Introduction: Studies on the natural clinical course of Cavernous Angioma (CA) have reported a <0.5% annual risk of symptomatic hemorrhage (SH). CAs, however, may undergo subclinical changes that can reflect lesional activity. We assess the frequency of asymptomatic hemorrhage or growth (AH) in CAs, and new lesion formation (NLF) during systematic longitudinal follow-up using magnetic resonance imaging (MRI), and correlate with prior SH. Methods: Patients with CA diagnosis were prospectively enrolled in IRB approved database from 09/2009 to 02/2019 (N=327). Imaging and clinical follow-up were recommended annually, or sooner with new symptoms. Patients with 1 or more CA with maximum diameter >4 mm on T2 MRI, not excised or irradiated, and 1 or more clinical/imaging follow-up were included (N=192). New AH and SH were assessed per prospectively articulated criteria, and rates were estimated per lesion-year and patient-year, and NLF in familial cases. Results: There were no demographic or disease confounders among cases included and excluded from the study cohort, except for higher rates of prior SH and greater prevalence of cases with solitary lesion excluded because of surgical treatment. Total follow-up was 410 patient-years (2539 lesion-years). During prospective follow-up, the rate of AH was higher than the rate of SH (12.9% vs. 7.5% per patient-year and 2.1% vs. 1.2% per lesion -year, p=0.02 and p=0.01 respectively). Patients presenting with SH in the prior year had higher rate of AH than those presenting incidentally or with seizures (19.83% and 8.2% per patient-year respectively; p=0.003). A higher rate of NLF on T2 (p=0.0002) and SWI (p=0.0004) was also observed in patients with prior SH compared to stable patients.
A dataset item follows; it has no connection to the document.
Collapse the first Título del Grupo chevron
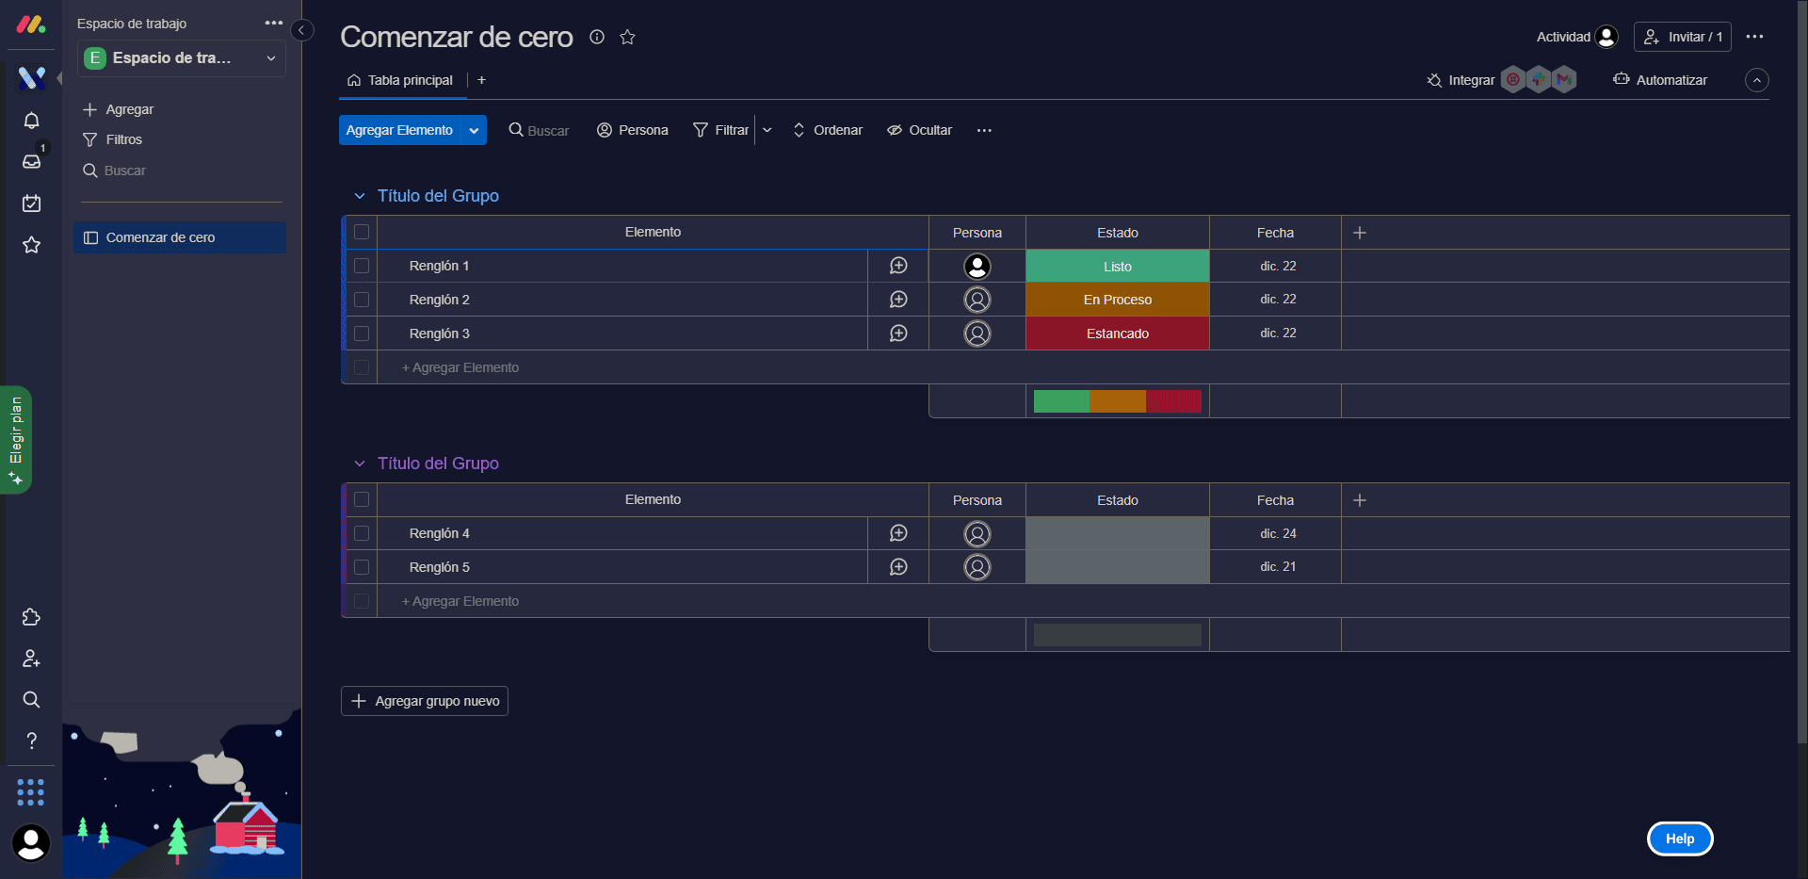1808x879 pixels. [x=359, y=196]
After an AH, 3 of 6 sporadic patients with solitary lesion and only 2 of 28 familial cases with multiple lesions underwent surgical resection of the lesion with AH. Conclusions: Subclinical imaging changes are more common than SH during prospective follow-up of CAs. They are more common in patients presenting with prior SH, and likely reflect a more sensitive biomarker of CA instability. AH more likely provokes a surgical decision in cases with solitary lesion than in familial cases with multiple lesions.